-------- Working data

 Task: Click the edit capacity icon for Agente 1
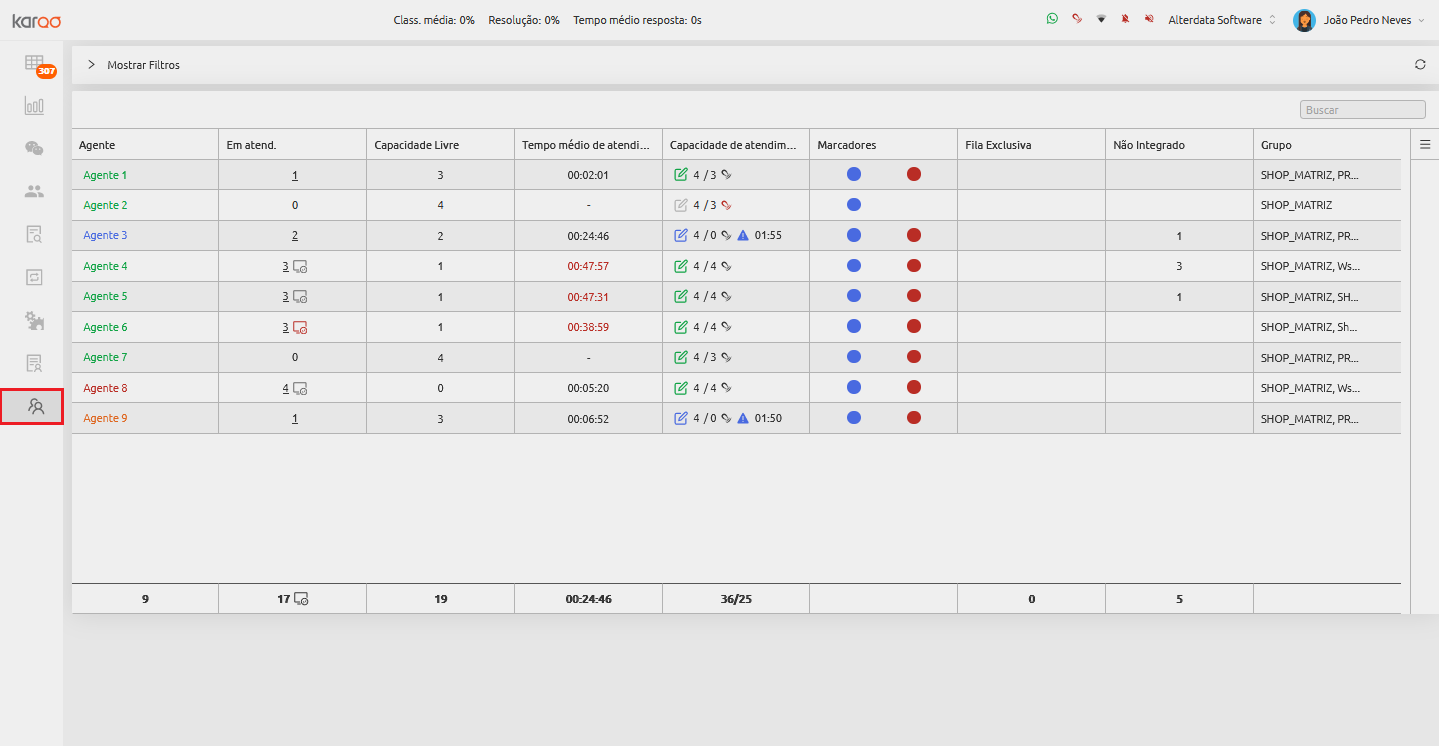[681, 175]
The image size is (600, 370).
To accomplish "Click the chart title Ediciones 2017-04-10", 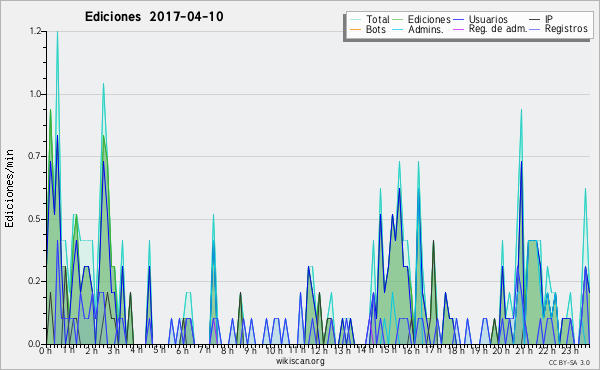I will tap(154, 17).
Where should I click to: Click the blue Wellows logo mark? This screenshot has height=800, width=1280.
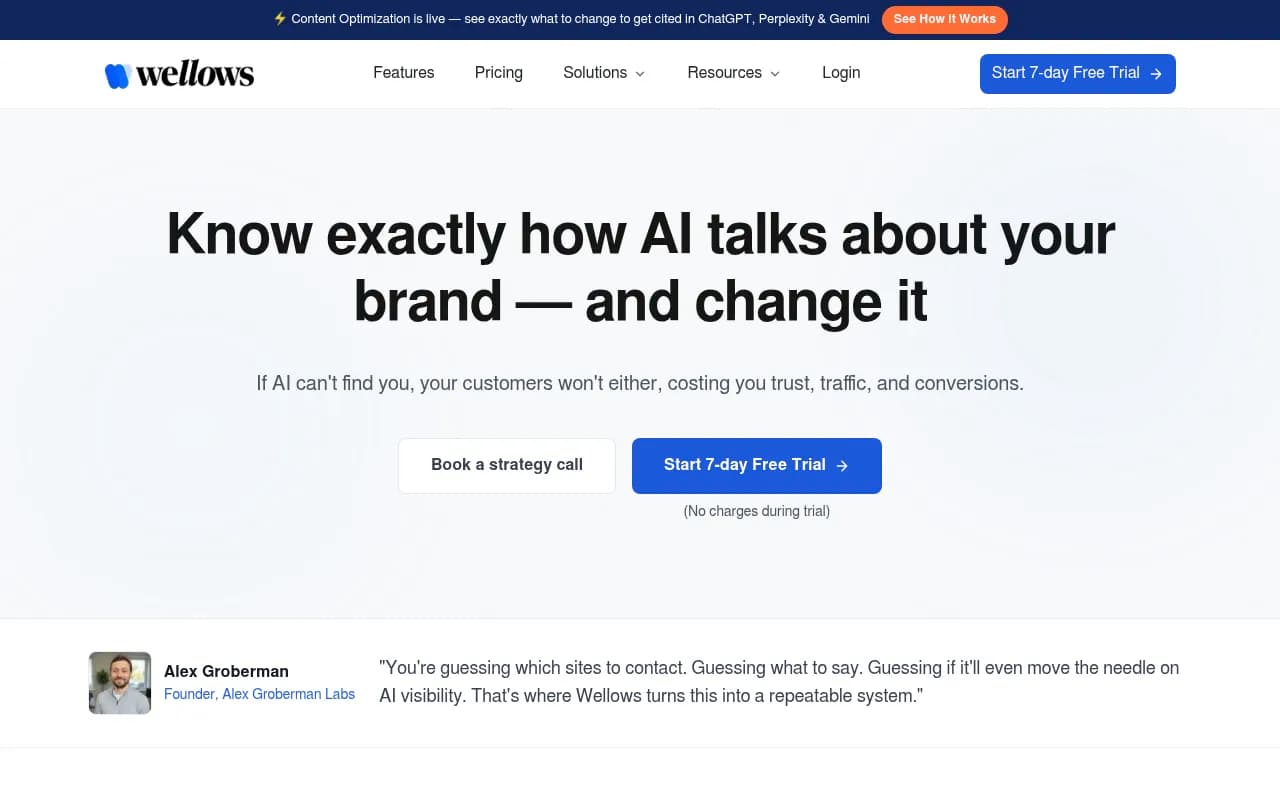click(x=118, y=75)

----------------

Task goal ▸ Write out the items again, starting with the line that contains "Where should I" and going on through the end of the items, substituting "gray" for "blue" and changing nothing else. Leave the pictures out.

Complete answer ▸
Where should I click to: Click the gray Wellows logo mark? This screenshot has height=800, width=1280.
click(x=118, y=75)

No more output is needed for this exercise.